(Records from a data source)
◇ ◇ ◇ ◇ ◇ ◇ ◇

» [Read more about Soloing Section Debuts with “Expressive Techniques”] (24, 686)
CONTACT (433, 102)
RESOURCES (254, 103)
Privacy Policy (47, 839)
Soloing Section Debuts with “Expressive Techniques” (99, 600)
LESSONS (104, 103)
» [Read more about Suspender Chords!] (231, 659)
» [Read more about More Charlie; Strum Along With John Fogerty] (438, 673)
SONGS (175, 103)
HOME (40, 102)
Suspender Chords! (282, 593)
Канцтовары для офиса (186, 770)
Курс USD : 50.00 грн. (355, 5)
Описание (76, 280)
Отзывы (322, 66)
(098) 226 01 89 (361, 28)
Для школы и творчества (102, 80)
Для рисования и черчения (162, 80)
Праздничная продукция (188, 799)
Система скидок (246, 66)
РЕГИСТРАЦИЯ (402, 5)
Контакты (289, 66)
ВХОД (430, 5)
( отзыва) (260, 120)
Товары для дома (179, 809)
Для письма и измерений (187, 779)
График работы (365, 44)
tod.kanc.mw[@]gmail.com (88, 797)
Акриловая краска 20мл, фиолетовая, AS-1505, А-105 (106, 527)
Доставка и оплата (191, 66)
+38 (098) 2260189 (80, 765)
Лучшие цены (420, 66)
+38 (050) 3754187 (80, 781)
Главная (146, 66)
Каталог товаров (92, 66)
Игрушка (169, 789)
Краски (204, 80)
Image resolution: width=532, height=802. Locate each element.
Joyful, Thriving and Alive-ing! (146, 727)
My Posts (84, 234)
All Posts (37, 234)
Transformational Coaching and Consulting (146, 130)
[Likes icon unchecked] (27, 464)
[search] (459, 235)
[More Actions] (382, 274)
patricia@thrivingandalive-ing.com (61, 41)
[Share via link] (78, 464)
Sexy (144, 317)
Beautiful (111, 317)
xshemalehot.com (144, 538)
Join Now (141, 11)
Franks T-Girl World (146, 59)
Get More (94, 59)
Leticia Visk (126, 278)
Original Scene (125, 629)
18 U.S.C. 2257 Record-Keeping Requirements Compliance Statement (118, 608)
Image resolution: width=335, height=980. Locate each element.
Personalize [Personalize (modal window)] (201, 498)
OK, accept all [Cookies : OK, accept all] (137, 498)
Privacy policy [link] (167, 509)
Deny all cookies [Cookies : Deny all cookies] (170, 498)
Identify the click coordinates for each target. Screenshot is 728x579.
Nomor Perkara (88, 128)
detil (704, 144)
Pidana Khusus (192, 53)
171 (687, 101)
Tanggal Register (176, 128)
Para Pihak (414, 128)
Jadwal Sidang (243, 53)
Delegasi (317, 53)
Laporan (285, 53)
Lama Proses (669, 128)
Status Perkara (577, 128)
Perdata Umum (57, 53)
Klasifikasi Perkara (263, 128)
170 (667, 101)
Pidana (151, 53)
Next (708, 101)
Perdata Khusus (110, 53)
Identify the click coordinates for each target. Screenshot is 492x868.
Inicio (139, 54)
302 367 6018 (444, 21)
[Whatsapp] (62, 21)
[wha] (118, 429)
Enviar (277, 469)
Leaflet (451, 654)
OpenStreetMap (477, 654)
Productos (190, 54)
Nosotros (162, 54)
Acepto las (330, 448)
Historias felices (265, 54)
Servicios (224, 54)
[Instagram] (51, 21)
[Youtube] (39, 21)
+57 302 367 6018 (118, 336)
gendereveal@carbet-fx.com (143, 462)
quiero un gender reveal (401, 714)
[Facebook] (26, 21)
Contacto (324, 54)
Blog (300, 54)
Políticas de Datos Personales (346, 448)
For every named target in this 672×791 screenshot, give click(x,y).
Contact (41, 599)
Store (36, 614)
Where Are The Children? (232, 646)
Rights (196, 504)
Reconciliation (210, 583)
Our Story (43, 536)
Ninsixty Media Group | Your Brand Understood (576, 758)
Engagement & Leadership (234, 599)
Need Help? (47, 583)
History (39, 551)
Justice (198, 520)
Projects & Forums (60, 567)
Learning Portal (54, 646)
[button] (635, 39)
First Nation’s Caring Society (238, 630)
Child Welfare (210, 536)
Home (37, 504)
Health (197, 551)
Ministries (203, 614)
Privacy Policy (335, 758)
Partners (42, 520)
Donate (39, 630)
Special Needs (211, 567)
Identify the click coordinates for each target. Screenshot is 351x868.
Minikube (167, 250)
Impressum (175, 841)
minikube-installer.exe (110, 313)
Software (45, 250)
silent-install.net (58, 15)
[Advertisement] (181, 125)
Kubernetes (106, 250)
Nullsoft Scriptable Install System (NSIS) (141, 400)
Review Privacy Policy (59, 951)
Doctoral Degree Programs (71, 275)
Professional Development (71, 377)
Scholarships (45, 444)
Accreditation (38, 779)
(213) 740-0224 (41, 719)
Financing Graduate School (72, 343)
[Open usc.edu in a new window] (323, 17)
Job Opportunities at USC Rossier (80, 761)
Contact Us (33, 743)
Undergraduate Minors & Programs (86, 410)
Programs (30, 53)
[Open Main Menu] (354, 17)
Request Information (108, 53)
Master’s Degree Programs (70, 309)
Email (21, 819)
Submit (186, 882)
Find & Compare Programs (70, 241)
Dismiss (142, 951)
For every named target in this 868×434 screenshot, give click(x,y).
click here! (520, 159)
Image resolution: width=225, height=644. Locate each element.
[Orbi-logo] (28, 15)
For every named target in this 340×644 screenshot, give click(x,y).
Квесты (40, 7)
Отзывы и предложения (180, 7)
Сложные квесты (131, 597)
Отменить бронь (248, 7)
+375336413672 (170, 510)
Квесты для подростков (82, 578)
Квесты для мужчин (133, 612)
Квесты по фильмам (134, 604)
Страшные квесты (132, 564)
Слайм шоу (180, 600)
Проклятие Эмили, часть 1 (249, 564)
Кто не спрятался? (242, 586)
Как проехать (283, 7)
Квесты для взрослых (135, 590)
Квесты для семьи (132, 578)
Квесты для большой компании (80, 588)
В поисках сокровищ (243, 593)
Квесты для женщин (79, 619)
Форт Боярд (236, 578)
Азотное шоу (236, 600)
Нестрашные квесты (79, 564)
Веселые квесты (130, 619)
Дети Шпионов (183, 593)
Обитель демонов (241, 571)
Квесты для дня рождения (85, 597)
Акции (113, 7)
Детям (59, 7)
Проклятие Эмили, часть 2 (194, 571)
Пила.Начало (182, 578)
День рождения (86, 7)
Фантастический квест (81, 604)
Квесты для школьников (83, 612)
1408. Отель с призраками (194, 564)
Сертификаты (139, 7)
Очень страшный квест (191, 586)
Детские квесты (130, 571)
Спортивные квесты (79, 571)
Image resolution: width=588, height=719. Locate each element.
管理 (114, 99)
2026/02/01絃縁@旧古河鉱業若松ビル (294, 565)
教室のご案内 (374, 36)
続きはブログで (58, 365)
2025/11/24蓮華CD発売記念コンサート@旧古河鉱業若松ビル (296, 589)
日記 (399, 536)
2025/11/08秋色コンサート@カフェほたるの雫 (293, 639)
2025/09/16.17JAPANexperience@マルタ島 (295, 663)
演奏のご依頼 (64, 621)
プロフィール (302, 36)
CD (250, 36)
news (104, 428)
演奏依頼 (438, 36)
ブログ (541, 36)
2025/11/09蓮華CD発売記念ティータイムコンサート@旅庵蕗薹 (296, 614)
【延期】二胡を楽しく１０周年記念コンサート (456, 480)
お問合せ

◇ ◇ ◇ ◇ ◇ ◇ ◇

**WORK TO COMPLETE:** Rewrite the entries from the line containing "1408. Отель с призраками (194, 564)" down through the line containing "CD (250, 36)", substituting "Подарочные сертификаты" for "Сертификаты" and leaving everything else unchanged.

**RESPONSE TO THIS TASK:**
1408. Отель с призраками (194, 564)
Подарочные сертификаты (139, 7)
Очень страшный квест (191, 586)
Детские квесты (130, 571)
Спортивные квесты (79, 571)
Image resolution: width=588, height=719. Locate each element.
管理 (114, 99)
2026/02/01絃縁@旧古河鉱業若松ビル (294, 565)
教室のご案内 (374, 36)
続きはブログで (58, 365)
2025/11/24蓮華CD発売記念コンサート@旧古河鉱業若松ビル (296, 589)
日記 (399, 536)
2025/11/08秋色コンサート@カフェほたるの雫 (293, 639)
2025/09/16.17JAPANexperience@マルタ島 (295, 663)
演奏のご依頼 (64, 621)
プロフィール (302, 36)
CD (250, 36)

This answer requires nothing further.